Sure we use our senses to inform our reason, but I can understand the concept of ultraviolet and infrared by using my reason without ever actually seeing them.
In any case, everything we know is a falsifiable theory (and of course some of those theories are exceedingly robust ones, such as when I drop a pen, it will fall... bloody good theory), and we use reason to come up with the best theories to explain reality all the time... forming theories as to the nature of God is no different (for example, I have used my reason to form a critical preference for the theory that God most likely does not exist other than as a psychological artifice).
Posted by Perry de Havilland at September 19, 2006 12:11 AM
The only 'science' that doesn't make use of sense experience in such a manner is made-up stuff like string theory.
Even this part of science should (eventually) be subject to some sort of test that relies on perceptible physical effects to verify. Gabriel has the right idea about what sense-perception is - i.e. not just that which we can experience directly, but also that whose effects we have to study through a medium which we can experience directly. The existence of ultra-violet light, to continue an example, was hypothesized through reasoning over acquired sense data and then accepted by applying physical tests to confirm. We know it is there because we study its physical effects.

JOB:
In the discussion of reason and the senses, how was the existence of ultraviolet light first hypothesized and then accepted?

(Element lookup records)
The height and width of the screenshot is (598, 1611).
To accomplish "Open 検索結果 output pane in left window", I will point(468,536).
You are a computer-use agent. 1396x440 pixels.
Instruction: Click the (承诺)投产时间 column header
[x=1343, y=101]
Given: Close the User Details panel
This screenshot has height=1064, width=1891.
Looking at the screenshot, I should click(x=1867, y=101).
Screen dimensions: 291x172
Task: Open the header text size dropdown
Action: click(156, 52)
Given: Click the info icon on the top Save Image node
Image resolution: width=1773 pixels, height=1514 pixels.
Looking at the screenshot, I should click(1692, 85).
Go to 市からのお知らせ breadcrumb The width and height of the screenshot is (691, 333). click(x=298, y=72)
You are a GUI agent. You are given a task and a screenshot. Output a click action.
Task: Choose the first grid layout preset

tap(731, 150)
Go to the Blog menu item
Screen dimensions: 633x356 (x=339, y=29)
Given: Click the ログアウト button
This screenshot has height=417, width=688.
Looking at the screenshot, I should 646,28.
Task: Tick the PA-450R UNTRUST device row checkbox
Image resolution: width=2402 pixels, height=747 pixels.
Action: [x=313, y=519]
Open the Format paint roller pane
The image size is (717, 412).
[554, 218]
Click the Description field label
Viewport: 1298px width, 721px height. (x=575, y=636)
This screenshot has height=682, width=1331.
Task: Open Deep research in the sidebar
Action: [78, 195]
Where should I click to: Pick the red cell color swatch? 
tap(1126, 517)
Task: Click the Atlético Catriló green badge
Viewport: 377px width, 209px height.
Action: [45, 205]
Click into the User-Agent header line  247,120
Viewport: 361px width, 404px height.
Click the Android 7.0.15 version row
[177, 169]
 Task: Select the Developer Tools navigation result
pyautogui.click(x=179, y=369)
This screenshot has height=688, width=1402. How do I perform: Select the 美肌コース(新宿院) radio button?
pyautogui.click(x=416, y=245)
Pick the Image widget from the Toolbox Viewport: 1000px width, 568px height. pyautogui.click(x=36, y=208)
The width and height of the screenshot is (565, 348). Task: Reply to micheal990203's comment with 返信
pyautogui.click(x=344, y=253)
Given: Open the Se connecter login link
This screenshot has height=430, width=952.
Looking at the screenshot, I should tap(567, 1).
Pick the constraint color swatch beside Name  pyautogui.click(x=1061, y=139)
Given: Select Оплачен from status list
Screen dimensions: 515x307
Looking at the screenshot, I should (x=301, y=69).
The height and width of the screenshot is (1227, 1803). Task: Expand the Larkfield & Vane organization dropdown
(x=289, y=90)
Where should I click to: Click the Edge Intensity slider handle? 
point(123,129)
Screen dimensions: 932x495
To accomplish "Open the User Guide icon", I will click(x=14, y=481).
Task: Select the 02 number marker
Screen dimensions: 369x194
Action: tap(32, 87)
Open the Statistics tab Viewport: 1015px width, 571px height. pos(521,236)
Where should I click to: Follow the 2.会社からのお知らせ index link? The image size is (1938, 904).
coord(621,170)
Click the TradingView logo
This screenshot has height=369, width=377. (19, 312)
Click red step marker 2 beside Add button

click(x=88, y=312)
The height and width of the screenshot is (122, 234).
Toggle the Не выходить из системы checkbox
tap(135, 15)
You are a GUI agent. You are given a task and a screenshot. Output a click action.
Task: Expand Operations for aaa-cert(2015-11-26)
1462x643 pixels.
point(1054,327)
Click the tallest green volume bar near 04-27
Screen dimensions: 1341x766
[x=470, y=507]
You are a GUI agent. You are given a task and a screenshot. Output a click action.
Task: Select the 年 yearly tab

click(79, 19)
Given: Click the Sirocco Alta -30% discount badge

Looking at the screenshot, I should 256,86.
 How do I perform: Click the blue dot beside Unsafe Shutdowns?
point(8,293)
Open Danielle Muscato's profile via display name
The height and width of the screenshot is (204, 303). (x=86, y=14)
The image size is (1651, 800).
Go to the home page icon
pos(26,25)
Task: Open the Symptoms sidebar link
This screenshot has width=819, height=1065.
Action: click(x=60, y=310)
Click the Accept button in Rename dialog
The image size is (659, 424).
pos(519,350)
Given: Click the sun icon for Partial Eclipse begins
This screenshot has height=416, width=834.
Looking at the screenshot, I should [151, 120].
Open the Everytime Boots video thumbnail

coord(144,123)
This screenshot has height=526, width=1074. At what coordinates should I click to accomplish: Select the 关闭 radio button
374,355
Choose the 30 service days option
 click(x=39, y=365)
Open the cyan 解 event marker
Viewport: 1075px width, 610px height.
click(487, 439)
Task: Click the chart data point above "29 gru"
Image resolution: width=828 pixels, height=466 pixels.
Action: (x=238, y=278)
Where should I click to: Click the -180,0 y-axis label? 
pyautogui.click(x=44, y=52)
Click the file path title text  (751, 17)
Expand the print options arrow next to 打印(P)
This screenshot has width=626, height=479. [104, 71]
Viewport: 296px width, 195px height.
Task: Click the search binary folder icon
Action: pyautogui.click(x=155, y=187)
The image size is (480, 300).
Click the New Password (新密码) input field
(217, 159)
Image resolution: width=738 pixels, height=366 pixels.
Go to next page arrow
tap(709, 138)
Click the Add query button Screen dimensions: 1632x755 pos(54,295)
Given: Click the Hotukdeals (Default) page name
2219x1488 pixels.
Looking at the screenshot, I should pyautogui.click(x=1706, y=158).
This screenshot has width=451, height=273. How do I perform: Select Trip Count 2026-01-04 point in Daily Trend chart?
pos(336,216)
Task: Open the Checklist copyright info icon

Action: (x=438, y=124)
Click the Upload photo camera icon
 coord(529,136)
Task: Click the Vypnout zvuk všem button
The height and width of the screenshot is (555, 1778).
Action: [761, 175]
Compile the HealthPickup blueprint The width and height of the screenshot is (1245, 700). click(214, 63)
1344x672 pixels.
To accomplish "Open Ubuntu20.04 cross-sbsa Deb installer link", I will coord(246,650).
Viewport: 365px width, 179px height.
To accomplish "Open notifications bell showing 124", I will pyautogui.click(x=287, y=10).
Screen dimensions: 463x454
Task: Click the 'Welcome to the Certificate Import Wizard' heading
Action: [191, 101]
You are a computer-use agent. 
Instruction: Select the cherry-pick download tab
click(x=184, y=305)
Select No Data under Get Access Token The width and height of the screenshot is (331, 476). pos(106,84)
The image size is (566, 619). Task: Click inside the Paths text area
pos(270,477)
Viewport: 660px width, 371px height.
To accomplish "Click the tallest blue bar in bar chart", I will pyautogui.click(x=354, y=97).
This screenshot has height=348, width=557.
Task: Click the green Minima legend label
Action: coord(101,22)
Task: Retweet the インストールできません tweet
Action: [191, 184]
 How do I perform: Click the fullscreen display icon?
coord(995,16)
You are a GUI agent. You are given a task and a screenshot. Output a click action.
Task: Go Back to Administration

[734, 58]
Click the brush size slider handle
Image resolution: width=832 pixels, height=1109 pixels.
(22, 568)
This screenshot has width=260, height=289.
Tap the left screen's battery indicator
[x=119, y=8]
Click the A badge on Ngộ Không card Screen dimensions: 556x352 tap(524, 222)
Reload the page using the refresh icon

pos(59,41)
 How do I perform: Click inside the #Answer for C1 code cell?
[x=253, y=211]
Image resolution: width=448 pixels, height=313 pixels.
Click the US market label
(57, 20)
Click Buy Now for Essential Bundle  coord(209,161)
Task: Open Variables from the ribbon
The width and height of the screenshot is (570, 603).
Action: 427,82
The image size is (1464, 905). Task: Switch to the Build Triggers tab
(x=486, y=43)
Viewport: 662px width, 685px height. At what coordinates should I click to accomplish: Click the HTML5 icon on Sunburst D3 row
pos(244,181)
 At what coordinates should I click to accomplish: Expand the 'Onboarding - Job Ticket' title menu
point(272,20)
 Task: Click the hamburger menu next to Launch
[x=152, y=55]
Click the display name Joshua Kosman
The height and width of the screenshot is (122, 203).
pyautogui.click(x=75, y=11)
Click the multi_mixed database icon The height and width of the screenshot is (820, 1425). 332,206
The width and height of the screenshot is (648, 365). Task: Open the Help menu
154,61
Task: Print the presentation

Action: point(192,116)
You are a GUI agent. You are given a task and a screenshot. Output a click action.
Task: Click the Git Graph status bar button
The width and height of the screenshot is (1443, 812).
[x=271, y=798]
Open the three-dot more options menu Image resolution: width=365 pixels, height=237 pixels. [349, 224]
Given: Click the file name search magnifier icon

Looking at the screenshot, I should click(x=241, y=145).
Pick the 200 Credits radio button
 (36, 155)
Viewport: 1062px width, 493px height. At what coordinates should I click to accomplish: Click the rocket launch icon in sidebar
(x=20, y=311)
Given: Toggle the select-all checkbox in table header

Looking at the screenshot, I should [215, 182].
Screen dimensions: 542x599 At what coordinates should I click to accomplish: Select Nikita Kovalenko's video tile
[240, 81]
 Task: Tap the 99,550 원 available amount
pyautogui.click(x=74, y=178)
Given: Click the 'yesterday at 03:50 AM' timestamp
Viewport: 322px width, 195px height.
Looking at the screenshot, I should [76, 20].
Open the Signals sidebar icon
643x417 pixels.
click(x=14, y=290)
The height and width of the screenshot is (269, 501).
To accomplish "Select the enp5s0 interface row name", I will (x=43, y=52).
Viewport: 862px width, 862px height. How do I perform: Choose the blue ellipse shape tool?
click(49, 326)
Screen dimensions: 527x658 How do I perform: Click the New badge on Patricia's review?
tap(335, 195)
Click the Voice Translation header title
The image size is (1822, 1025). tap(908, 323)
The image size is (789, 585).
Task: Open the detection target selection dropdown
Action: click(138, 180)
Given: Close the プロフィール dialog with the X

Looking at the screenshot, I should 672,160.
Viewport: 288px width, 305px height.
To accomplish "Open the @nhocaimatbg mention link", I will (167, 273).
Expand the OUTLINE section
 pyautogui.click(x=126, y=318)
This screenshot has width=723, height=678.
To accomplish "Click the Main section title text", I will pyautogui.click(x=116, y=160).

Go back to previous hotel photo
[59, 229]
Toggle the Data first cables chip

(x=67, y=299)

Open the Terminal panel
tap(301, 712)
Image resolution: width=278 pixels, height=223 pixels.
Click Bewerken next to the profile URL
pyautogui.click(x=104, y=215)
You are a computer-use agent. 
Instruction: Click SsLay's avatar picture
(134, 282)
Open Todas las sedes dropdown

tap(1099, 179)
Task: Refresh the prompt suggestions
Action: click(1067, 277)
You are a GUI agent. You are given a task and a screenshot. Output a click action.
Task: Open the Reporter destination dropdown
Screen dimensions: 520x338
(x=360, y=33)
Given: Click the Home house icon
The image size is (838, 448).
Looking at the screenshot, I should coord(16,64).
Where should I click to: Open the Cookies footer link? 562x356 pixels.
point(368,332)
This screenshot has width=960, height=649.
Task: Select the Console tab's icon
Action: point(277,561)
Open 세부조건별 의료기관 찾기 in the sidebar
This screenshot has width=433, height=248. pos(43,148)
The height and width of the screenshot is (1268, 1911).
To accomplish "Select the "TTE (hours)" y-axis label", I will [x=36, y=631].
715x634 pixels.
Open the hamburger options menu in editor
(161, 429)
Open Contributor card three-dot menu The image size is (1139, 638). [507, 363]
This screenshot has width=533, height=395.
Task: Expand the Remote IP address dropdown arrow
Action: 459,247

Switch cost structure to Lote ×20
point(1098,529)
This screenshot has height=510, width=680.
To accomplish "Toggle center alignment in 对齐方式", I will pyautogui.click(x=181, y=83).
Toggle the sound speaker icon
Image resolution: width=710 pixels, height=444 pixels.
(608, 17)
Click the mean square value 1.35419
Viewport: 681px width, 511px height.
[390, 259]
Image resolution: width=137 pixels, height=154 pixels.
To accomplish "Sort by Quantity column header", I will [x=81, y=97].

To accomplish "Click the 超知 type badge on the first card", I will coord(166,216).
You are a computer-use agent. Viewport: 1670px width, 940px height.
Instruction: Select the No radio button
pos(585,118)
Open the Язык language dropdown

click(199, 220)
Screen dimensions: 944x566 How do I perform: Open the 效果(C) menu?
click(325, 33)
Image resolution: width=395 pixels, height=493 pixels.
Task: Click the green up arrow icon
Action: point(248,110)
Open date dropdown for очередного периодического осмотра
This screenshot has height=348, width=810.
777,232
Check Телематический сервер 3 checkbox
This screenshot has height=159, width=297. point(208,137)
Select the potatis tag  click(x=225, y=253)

RESPONSE TO THIS EXERCISE:
It was hypothesized through reasoning over acquired sense data and then accepted by applying physical tests to confirm it.